Can one show that Fourier transform of $$ f_a(x) = a^{-2} \exp(-|x|^a), \qquad a \in (0,2)$$ is decreasing in $a$?
I have a solution for $a \in (0,1]$ which cannot be used for $a\in (1,2)$.
Can one show that Fourier transform of $$ f_a(x) = a^{-2} \exp(-|x|^a), \qquad a \in (0,2)$$ is decreasing in $a$?
I have a solution for $a \in (0,1]$ which cannot be used for $a\in (1,2)$.
Too long for a comment. We have $ \widehat{f_a}(\xi)=\int_{\mathbb R} a^{-2} e^{-\vert x\vert ^a-ix \xi} dx= 2\int_0^{+\infty} a^{-2} e^{-x^a} \cos(x\vert\xi\vert)dx, $ so that $$ J_a(\xi)=-\frac{a^3}2\partial_a\widehat{f_a}(\xi)= \int_0^{+\infty} \bigl( 2 + x^a \ln (x^a)\bigr)e^{-x^a}\cos(x\vert\xi\vert)dx,\quad\text{and} $$ $$ aJ_a(\xi)=\int_0^{+\infty} t^{\frac 1a-1}\bigl( 2 + t \ln t\bigr)e^{-t}\cos(t^{1/a}\vert\xi\vert)dt. $$ We note that $ \frac d{dt}(t\ln t)=\ln t+1 $ which is positive iff $t>1/e$ so that $ 2+t\ln t\ge 2-\frac{1}{e}>0, $ proving that $J_a(0)>0$.

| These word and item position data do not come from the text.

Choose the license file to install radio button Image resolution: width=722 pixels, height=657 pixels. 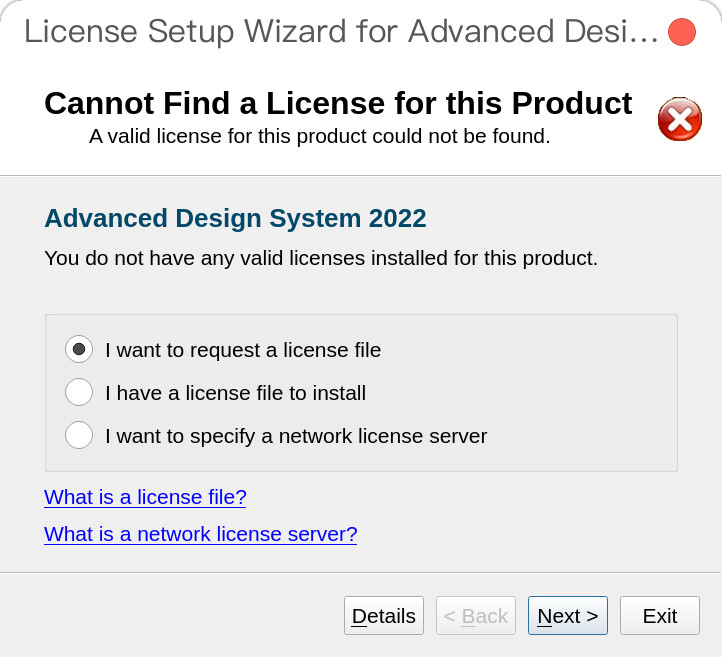79,392
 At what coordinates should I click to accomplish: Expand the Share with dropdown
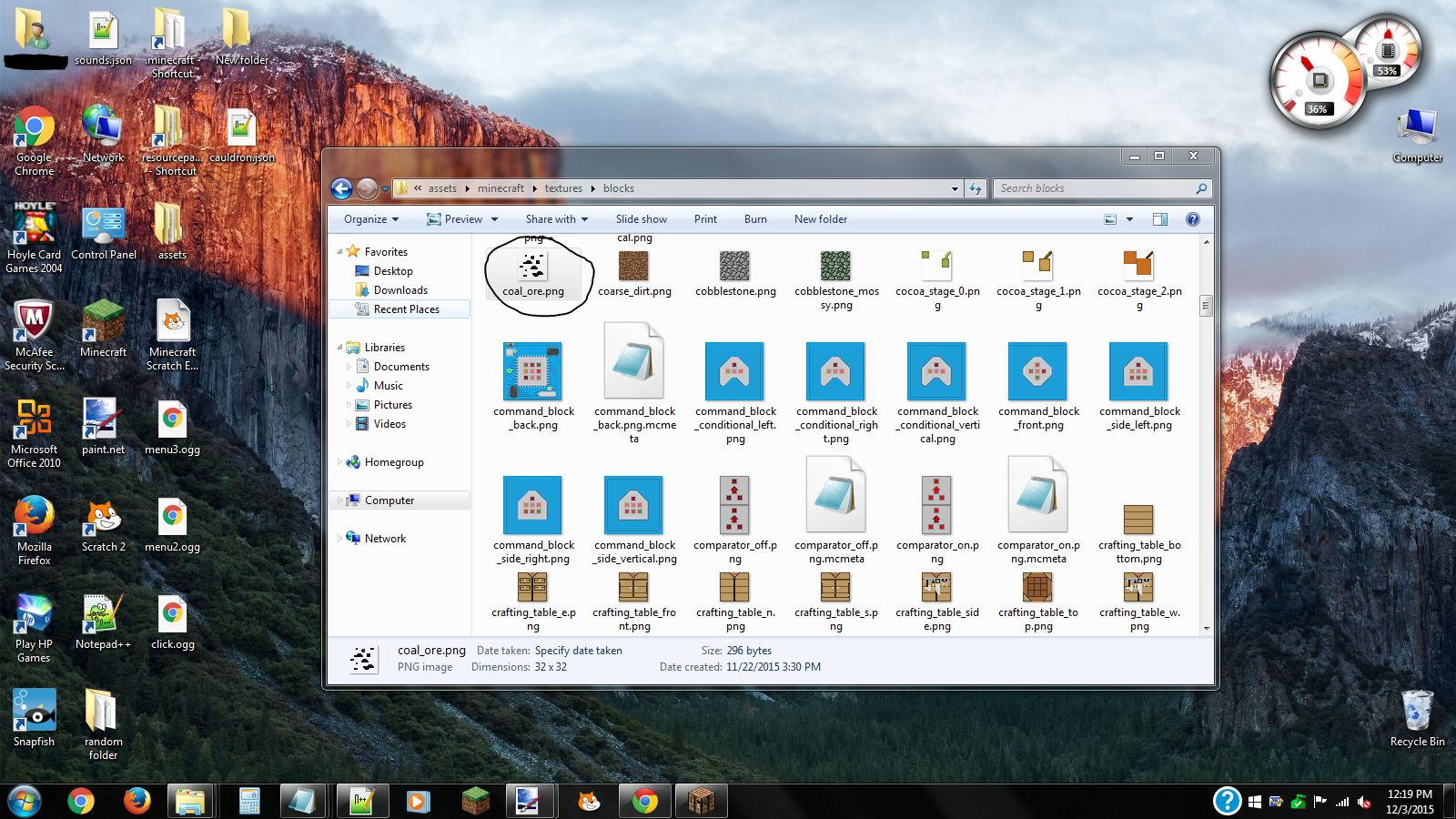click(556, 219)
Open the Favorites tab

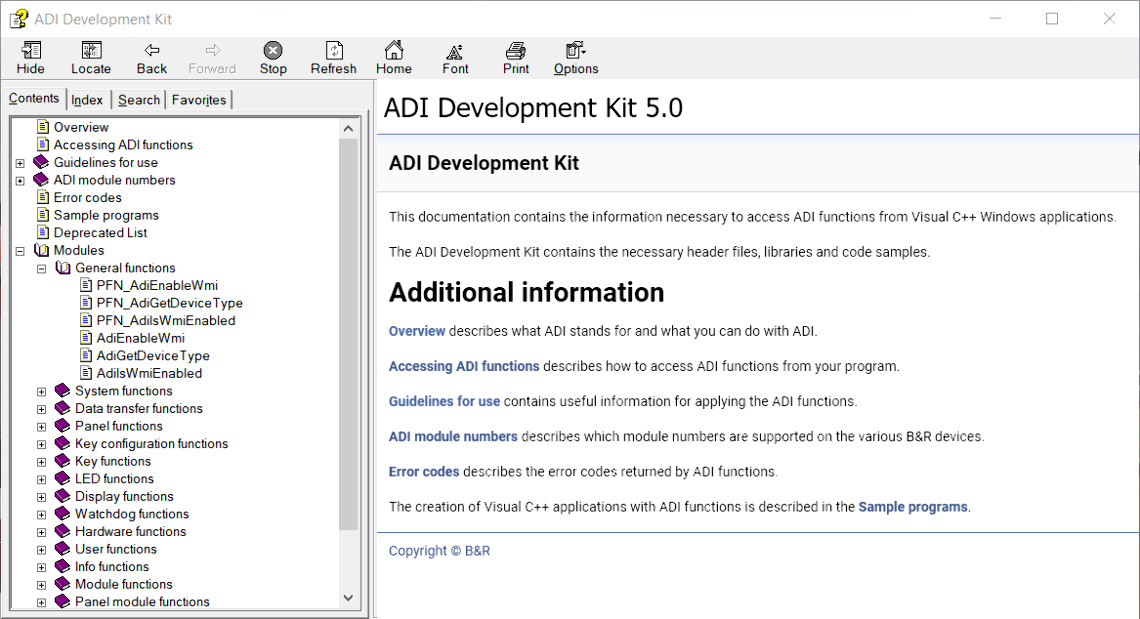[x=199, y=100]
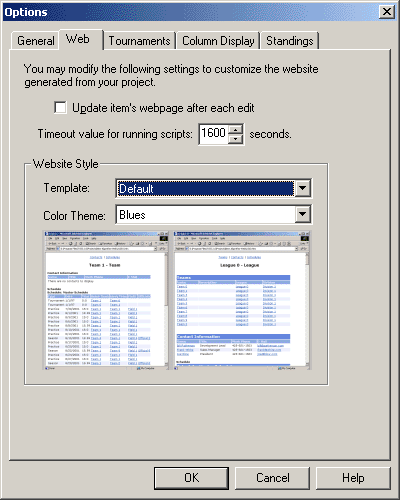Increase timeout with the up spinner arrow
The image size is (400, 500).
point(236,129)
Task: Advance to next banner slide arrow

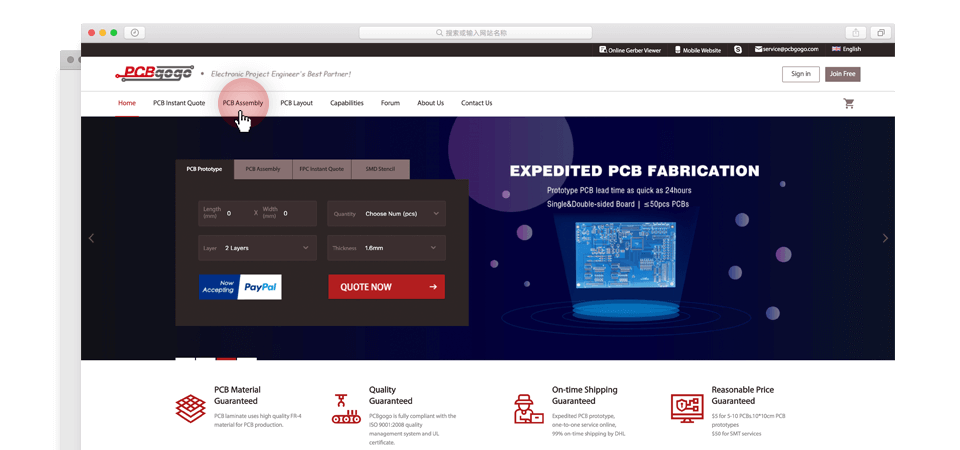Action: 884,238
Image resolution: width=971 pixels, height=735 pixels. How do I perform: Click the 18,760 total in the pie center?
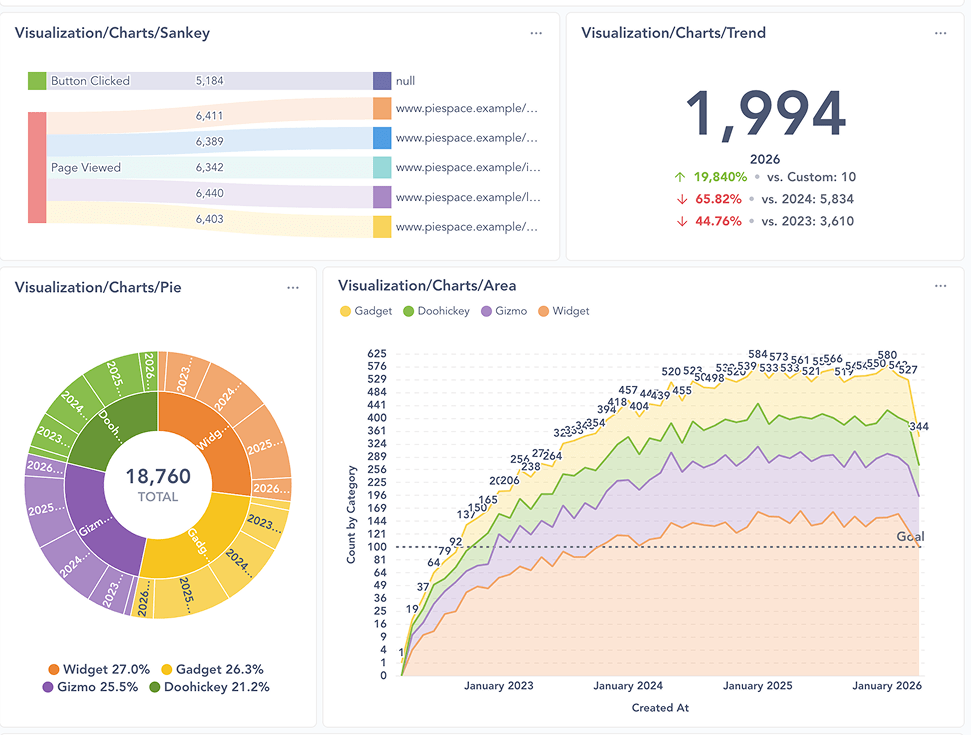[158, 478]
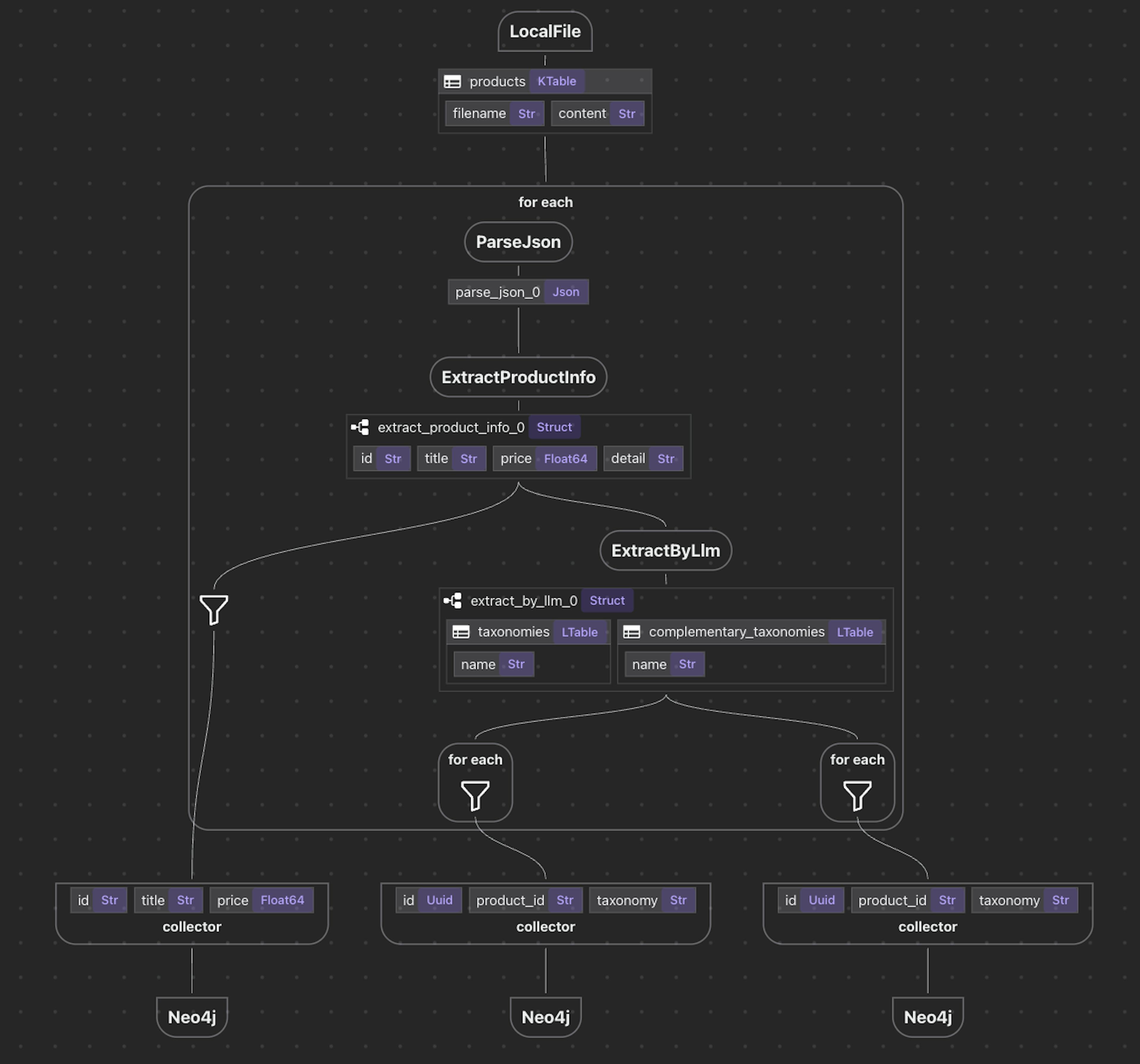The image size is (1140, 1064).
Task: Click the table icon beside taxonomies
Action: (461, 632)
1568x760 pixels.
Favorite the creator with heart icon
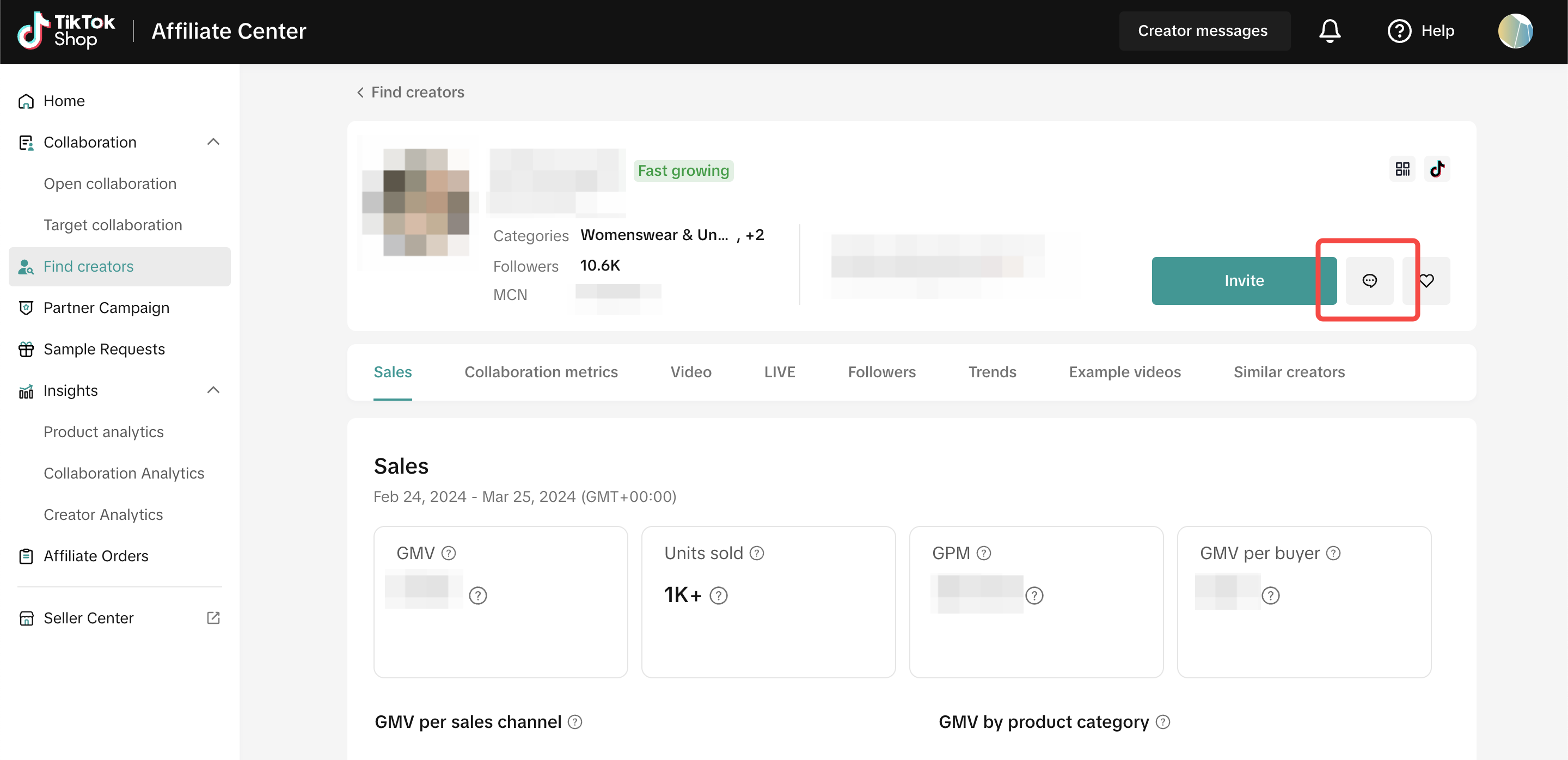click(1427, 280)
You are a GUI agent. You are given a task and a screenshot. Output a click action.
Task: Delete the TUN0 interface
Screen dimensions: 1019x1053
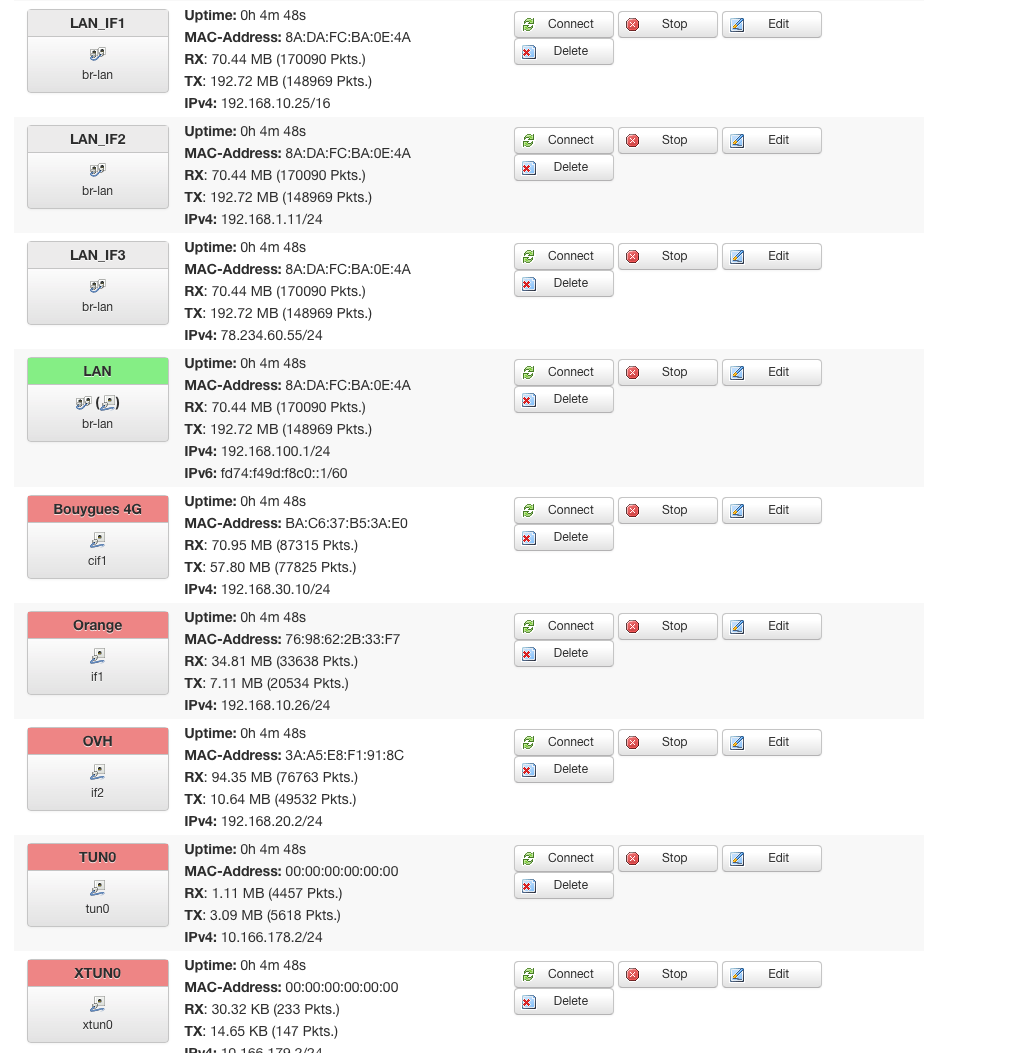(563, 885)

Remark. Positive values of $\xi$ remain to be checked. Note that for $\chi_0$ smooth equal to 1 near 0 and vanishing outside of $[0,1]$, we have $$ t^{\frac 1a-1}\bigl( 2 + t \ln t\bigr)e^{-t}=t^{\frac 1a-1}\bigl( 2 + t \ln t\bigr)e^{-t}\chi_0(t) +\psi(t), $$ where $\psi$ belongs to the Schwartz space, thus as well as its cosine transform. Somehow the main part of the integral is located near $t=0$ and $$ \int_0^{+\infty} \cos(2π s\vert\xi\vert) ds 2πa=π a\delta_0(\xi), $$ which is indeed positive for $a>0$.